# Where to buy online?



## kompactkites (Mar 16, 2012)

I am having trouble finding a reliable store for the glock 17 online to have shipped to my local Firearm shop. Preferably the gen 4. What reliable stores online can I purchase at?
TIA


----------



## kompactkites (Mar 16, 2012)

taboo to buy online?


----------



## BeefyBeefo (Jan 30, 2008)

I've bought lots online.

Check Discount Guns for Sale - Buds Gun Shop 
and 
Guns for Sale - Online Gun Auction - Buy Guns at GunBroker.com

Both great places to buy...


----------



## kompactkites (Mar 16, 2012)

Thanks ive checked those


----------



## 1jimmy (Jul 30, 2011)

i have used top gun supply and gt distributors and both are great to deal with


----------



## berettabone (Jan 23, 2012)

Bud's........


----------



## FNISHR (Aug 9, 2011)

I've had good results with Summit.


----------



## kompactkites (Mar 16, 2012)

Ok thanks guys.
When I go to purchase either online or in a store, will it matter that the address on my ID is not my current address?


----------



## denner (Jun 3, 2011)

kompactkites said:


> Ok thanks guys.
> When I go to purchase either online or in a store, will it matter that the address on my ID is not my current address?


Yes it will. You can purchase/pay for the firearm on line and they will ship it to a FFL. But, when you go to pick it up from the FFL and fill out the Federal background check form the address on you driver's license must be where you reside and no PO boxes.
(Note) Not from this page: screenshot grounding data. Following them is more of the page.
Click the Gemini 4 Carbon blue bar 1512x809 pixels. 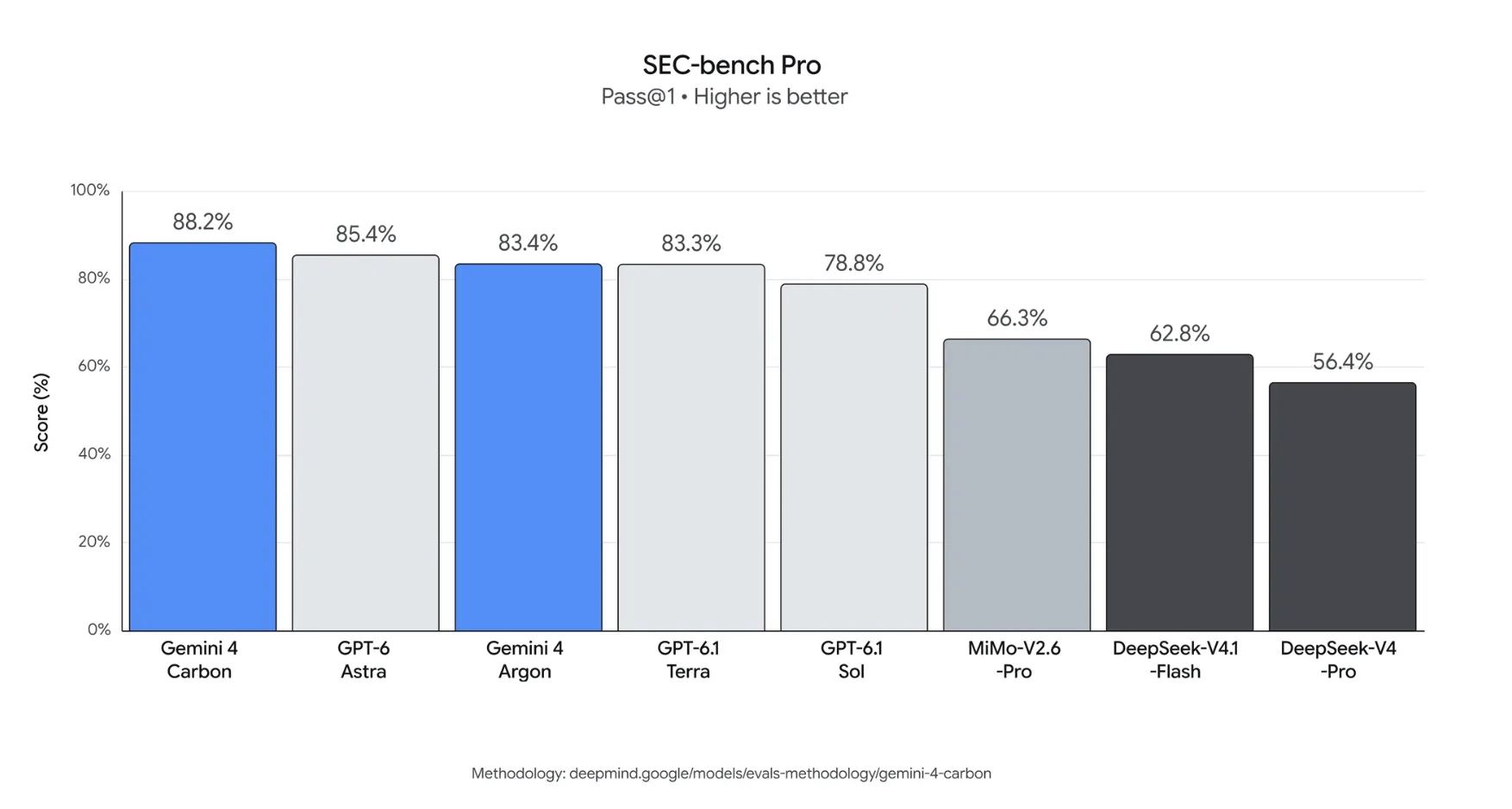203,436
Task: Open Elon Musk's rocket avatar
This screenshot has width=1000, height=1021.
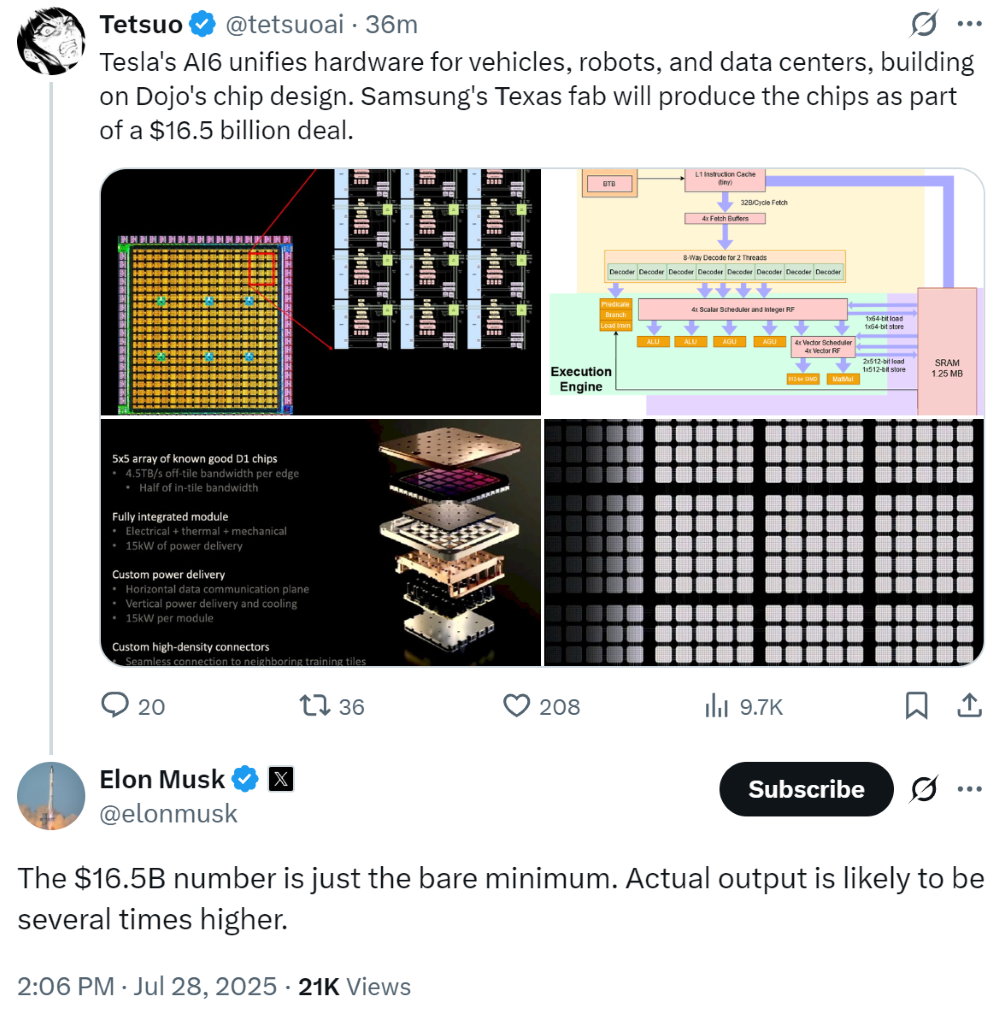Action: [x=51, y=796]
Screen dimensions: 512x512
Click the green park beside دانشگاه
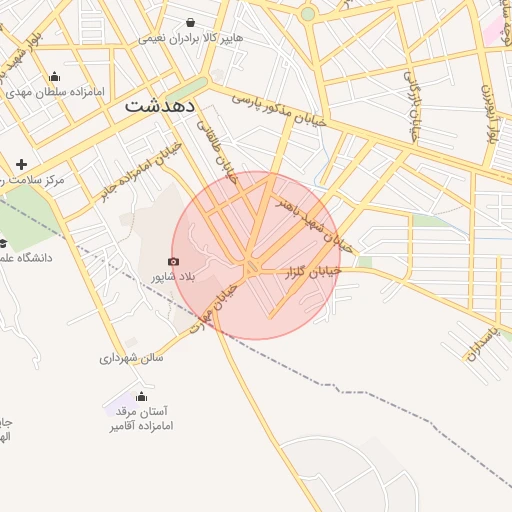pyautogui.click(x=27, y=218)
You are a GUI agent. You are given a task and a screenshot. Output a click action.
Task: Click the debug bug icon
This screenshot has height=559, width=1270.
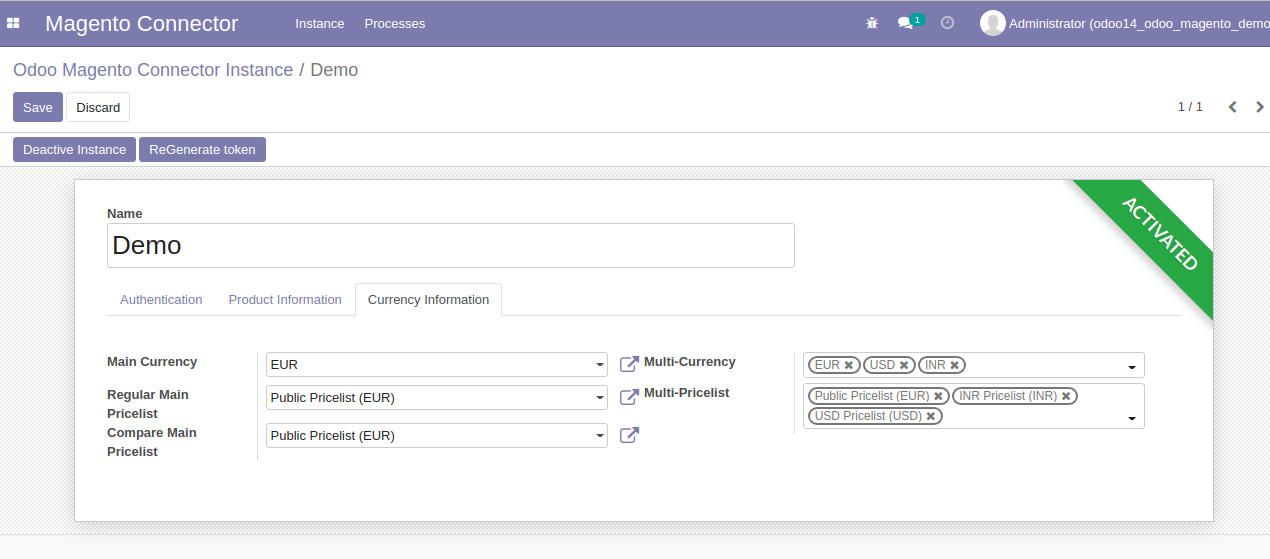tap(872, 23)
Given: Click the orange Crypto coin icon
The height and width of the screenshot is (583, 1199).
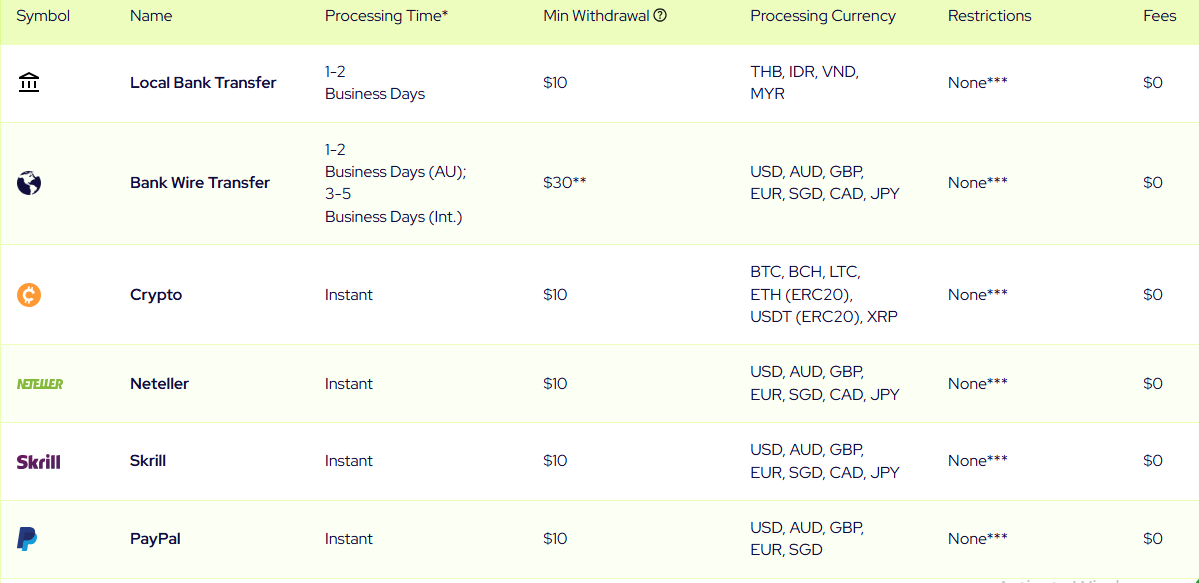Looking at the screenshot, I should 29,295.
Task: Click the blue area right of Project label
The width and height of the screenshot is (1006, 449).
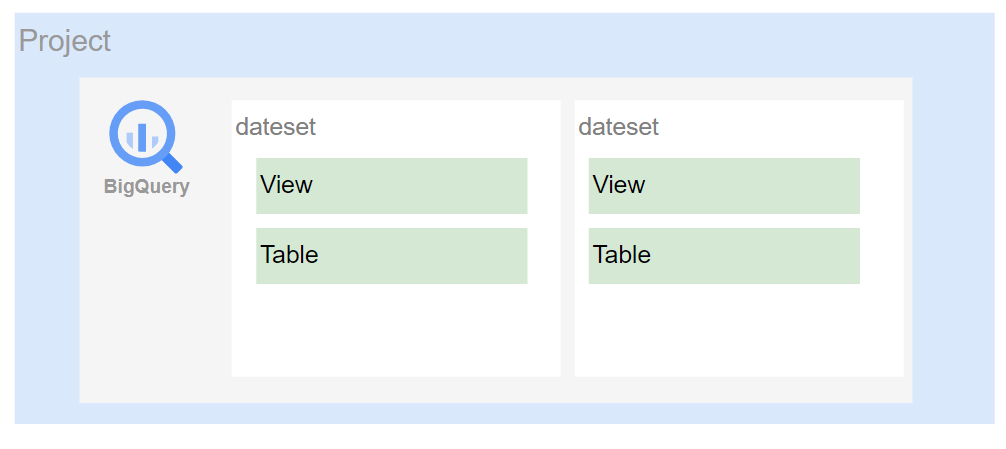Action: tap(500, 42)
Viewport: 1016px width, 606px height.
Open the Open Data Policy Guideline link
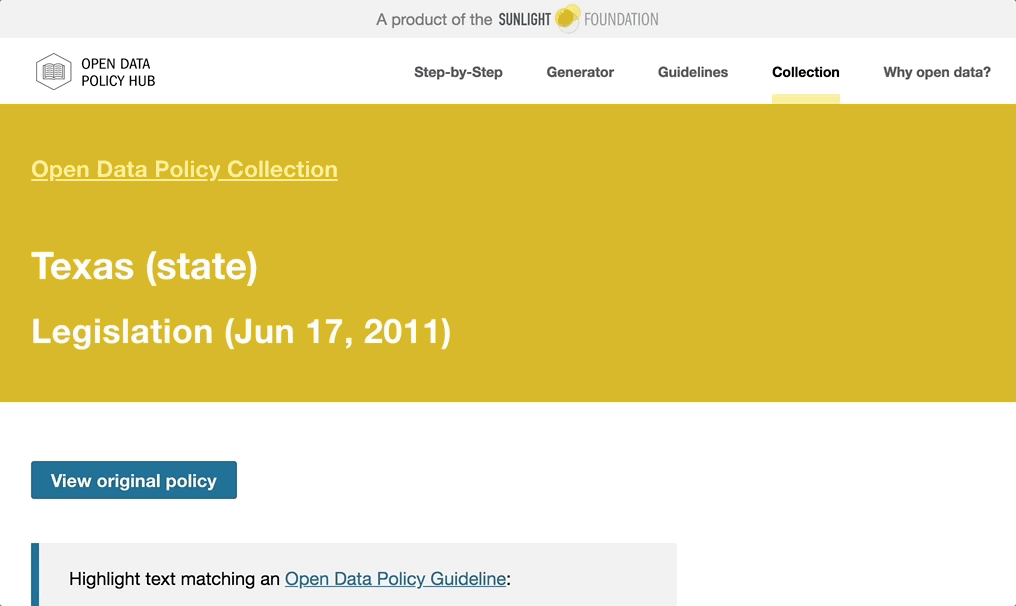(395, 578)
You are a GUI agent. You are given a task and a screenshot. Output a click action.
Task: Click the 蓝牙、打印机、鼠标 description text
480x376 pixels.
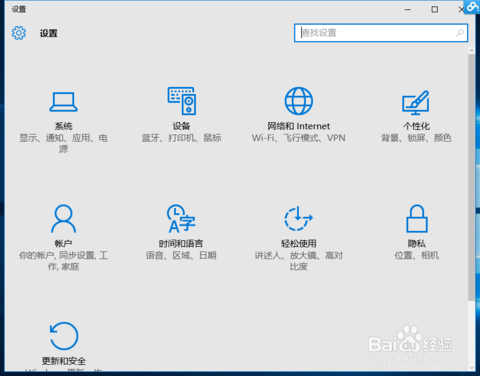point(181,138)
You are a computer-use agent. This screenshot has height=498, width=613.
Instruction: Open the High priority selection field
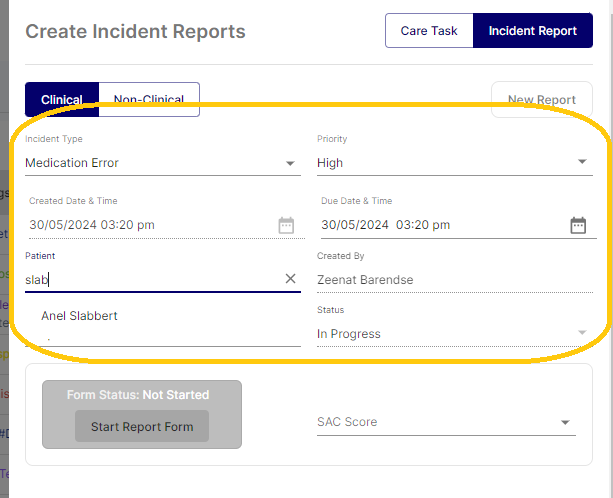(440, 163)
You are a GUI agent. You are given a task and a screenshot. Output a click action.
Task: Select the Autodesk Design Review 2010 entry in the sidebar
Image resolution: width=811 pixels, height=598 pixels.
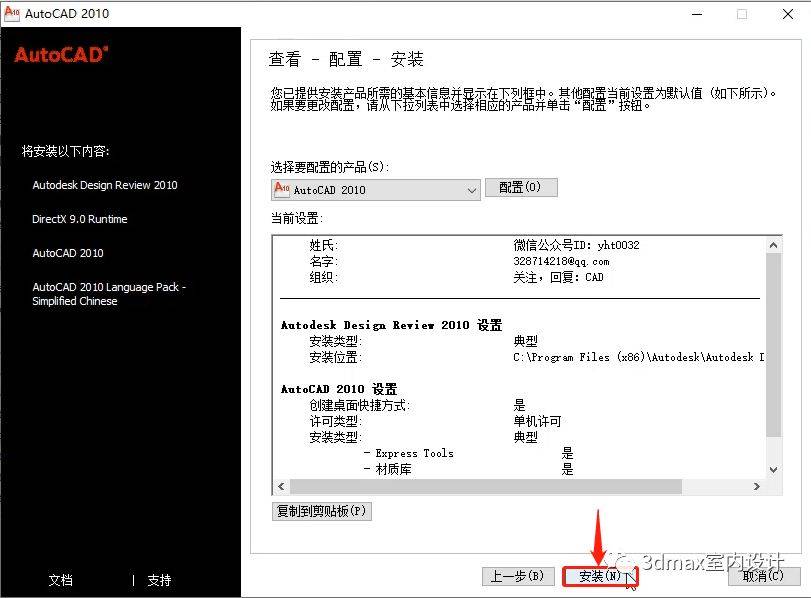point(104,185)
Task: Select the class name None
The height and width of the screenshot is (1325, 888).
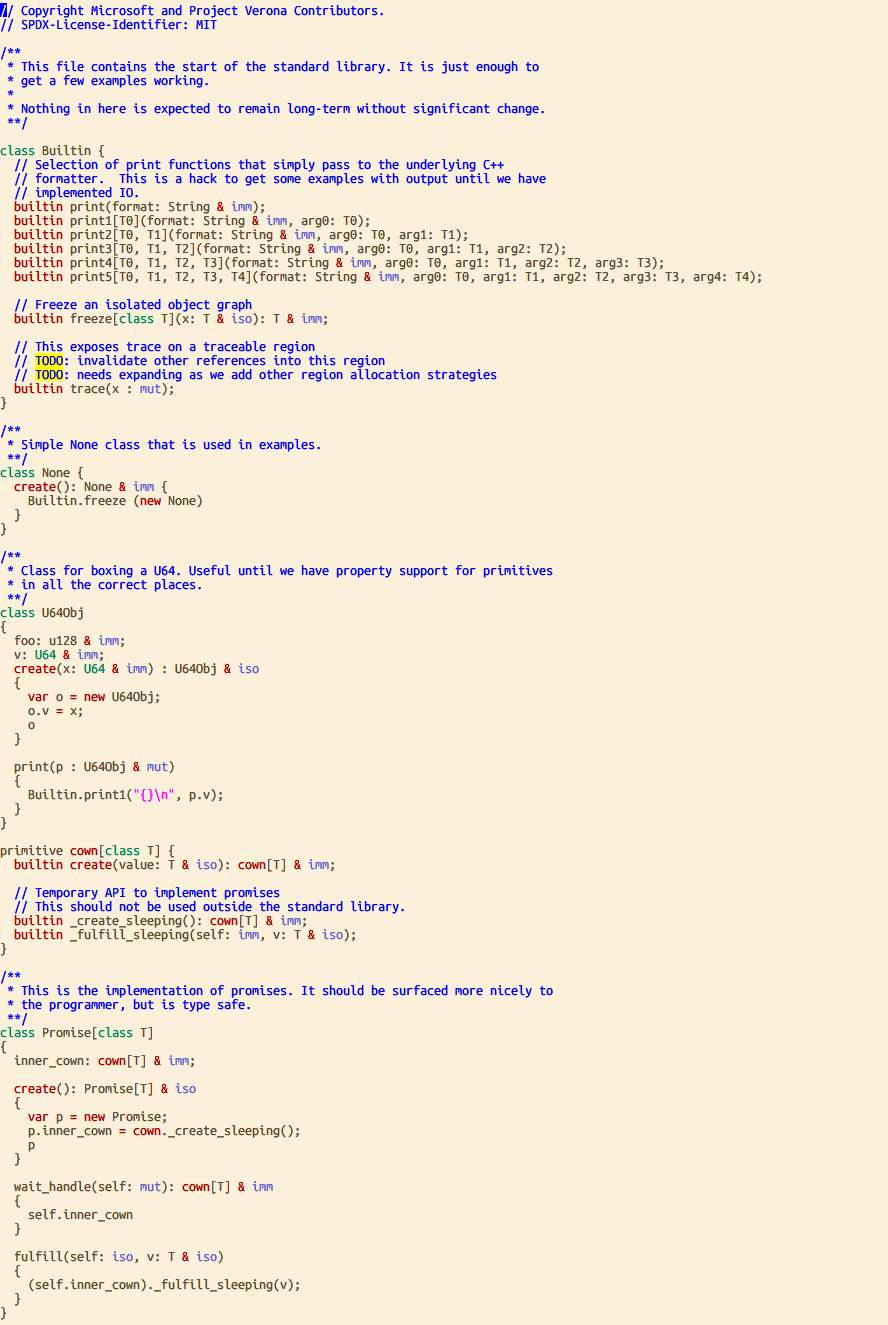Action: 57,472
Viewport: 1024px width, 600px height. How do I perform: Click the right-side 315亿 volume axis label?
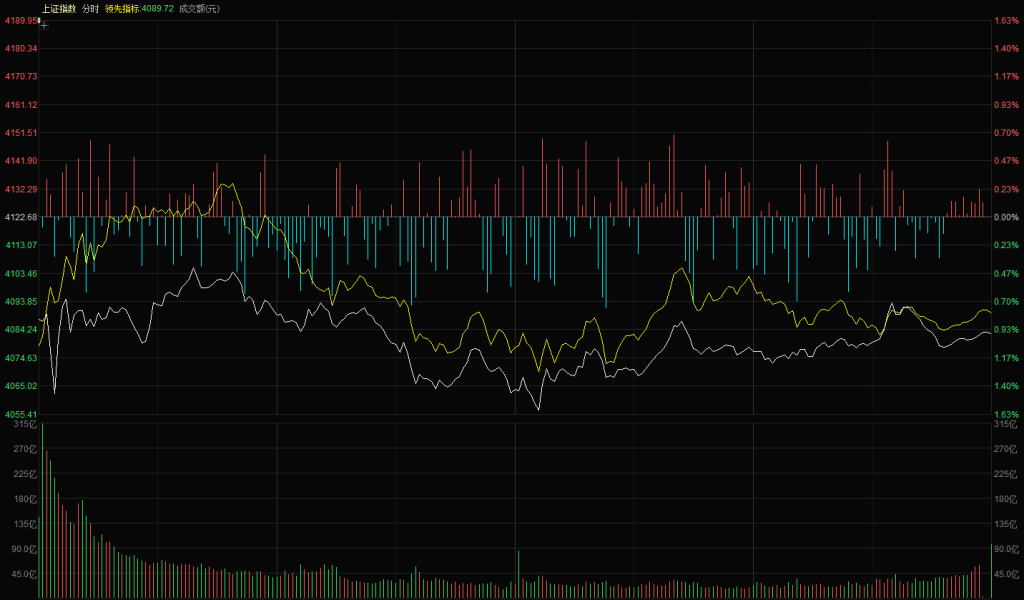1004,425
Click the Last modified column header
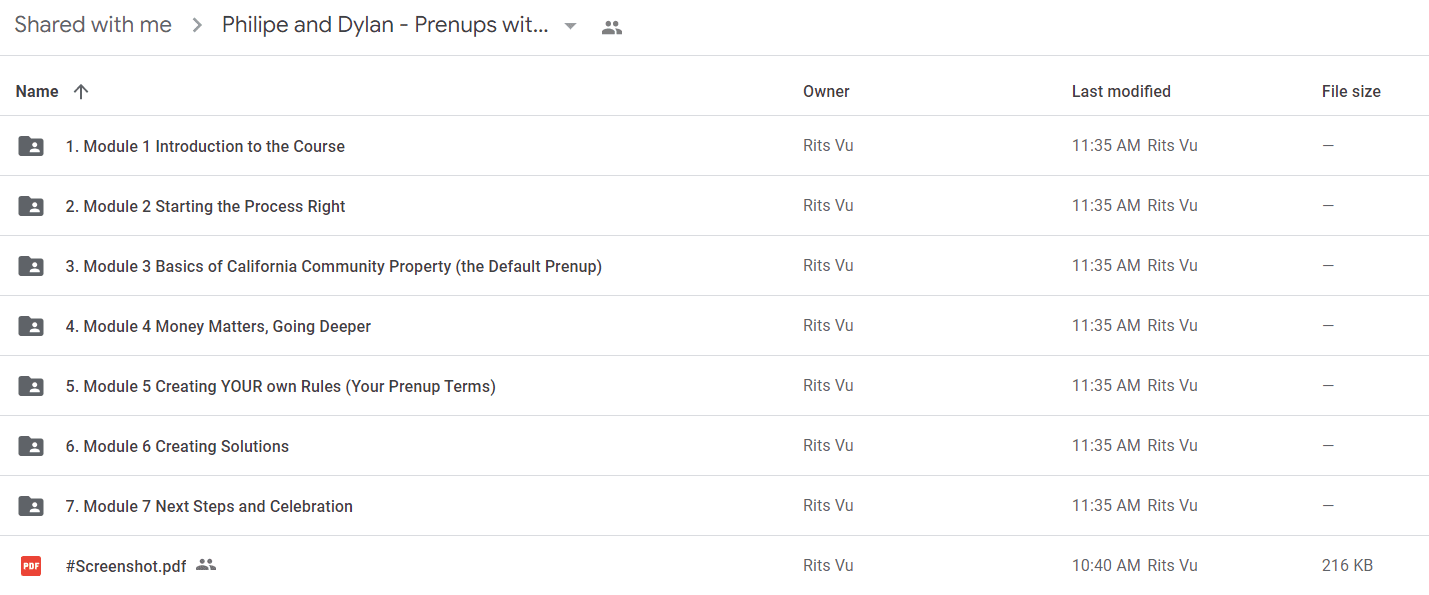This screenshot has height=595, width=1429. (x=1121, y=91)
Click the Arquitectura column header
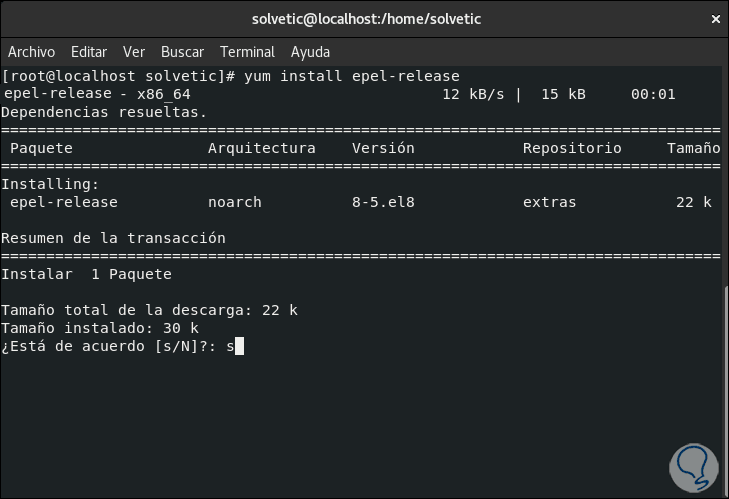729x499 pixels. (261, 148)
I would have my address on my license squared away before you purchase. BTW, Gunsource.com is a very good online retailer as well.


----------



## barstoolguru (Mar 3, 2012)

cheaper then dirt has some good deals- I just bought a g26 499.00+ tax


----------



## kompactkites (Mar 16, 2012)

Thanks for the info guys, purchased a Magnum Research Desert Eagle IMI 9mm today at my local gunshow.


----------



## chup (Nov 28, 2011)

Davidson's Gallery of Guns, we order from them at our shop. They may be a few dollars higher but, they offer a lifetime return policy. ANY problems with the gun, they send us a new gun next day. No weighting for Manufacturers to (maybe) fix your gun (maybe) the first time you send it to them. I don't want to drop any names but there are a couple of Manufacturers that are noted for their poor Customer Service.


----------



## willie848 (Mar 10, 2012)

chup said:


> Davidson's Gallery of Guns, we order from them at our shop. They may be a few dollars higher but, they offer a lifetime return policy. ANY problems with the gun, they send us a new gun next day. No weighting for Manufacturers to (maybe) fix your gun (maybe) the first time you send it to them. I don't want to drop any names but there are a couple of Manufacturers that are noted for their poor Customer Service.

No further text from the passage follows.